Source material

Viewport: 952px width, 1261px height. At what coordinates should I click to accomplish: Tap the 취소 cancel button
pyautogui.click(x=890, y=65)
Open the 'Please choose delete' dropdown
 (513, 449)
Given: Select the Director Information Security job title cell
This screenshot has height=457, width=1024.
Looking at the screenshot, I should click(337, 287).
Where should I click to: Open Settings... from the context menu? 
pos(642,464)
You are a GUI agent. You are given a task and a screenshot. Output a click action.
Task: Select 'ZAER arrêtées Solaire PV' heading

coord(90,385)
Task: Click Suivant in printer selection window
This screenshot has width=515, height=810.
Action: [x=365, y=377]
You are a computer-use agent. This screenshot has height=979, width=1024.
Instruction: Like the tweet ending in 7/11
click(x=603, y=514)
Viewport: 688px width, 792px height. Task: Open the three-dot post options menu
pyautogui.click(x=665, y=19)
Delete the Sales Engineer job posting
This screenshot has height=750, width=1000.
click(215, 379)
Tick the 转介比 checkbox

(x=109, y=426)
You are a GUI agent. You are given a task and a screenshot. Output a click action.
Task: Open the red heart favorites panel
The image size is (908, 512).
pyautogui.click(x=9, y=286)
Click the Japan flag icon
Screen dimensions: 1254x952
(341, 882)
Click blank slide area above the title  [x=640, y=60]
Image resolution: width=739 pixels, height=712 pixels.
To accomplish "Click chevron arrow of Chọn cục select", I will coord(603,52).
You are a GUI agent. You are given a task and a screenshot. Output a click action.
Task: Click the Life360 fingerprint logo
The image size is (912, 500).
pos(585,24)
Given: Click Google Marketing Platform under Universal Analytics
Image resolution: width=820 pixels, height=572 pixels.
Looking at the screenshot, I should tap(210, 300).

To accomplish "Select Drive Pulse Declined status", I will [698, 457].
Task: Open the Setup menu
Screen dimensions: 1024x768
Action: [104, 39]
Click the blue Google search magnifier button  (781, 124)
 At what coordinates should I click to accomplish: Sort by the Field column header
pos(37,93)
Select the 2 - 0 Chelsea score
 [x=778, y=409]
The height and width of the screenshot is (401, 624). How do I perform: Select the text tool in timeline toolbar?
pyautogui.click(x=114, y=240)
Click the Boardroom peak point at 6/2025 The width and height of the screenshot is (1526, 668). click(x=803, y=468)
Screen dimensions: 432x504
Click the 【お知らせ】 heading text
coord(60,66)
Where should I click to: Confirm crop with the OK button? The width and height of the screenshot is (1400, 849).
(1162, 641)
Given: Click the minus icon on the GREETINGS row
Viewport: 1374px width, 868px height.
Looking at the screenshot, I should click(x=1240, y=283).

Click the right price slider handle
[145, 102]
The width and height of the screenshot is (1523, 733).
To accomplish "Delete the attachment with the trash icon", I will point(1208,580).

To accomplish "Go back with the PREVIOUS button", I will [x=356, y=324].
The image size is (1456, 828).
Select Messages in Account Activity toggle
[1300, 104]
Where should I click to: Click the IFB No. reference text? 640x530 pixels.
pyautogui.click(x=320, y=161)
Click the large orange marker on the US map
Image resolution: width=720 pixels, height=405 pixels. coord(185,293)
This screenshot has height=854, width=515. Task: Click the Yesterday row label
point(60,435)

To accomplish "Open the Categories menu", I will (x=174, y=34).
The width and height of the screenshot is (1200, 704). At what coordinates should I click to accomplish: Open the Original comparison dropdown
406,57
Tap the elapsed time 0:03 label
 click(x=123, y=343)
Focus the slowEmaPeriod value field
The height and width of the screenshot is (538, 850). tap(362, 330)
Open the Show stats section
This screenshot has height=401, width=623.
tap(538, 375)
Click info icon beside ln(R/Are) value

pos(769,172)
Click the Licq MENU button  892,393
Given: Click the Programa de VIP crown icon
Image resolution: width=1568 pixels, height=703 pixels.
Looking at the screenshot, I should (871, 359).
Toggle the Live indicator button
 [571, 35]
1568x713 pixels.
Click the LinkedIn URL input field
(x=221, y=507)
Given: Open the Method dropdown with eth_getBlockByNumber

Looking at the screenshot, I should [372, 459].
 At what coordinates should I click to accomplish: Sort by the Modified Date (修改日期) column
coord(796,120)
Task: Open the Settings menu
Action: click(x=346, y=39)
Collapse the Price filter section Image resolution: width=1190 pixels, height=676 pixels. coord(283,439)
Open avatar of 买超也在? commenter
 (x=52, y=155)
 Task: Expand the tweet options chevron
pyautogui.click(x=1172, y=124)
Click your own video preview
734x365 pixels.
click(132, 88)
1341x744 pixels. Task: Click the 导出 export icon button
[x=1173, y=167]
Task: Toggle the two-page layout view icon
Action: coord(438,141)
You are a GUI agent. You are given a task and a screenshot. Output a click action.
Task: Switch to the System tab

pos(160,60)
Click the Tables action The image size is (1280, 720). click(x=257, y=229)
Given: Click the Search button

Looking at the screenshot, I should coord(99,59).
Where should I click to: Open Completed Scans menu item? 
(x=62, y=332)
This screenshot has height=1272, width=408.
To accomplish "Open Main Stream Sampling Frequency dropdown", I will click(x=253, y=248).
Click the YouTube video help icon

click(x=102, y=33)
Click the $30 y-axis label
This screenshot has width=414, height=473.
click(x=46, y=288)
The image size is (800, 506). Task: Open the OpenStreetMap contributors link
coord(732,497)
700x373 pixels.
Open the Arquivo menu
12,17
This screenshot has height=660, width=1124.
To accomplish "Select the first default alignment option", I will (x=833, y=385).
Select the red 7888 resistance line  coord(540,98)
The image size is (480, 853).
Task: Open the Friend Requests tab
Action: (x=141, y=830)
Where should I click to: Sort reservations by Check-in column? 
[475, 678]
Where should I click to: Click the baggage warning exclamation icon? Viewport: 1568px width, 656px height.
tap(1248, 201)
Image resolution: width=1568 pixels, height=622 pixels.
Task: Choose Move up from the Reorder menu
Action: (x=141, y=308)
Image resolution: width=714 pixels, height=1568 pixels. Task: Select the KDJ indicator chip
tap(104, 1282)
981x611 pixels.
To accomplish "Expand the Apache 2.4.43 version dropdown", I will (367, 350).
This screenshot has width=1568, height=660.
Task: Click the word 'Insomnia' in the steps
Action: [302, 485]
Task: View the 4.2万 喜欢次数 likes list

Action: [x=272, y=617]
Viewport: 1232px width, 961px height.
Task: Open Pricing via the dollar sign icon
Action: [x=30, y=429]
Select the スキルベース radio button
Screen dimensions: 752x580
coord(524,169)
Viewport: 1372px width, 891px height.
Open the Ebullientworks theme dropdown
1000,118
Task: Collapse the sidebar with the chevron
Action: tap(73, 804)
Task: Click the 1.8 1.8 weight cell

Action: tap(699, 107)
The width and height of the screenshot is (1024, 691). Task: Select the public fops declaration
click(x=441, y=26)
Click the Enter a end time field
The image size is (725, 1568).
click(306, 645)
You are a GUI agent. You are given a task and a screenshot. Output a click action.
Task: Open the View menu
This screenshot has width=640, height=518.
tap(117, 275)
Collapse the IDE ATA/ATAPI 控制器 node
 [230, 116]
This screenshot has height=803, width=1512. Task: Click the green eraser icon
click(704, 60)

What the exercise asks
Copy whichever lines of the records above contain the word "section".

Worked solution
Open the Show stats section
Collapse the Price filter section Image resolution: width=1190 pixels, height=676 pixels. coord(283,439)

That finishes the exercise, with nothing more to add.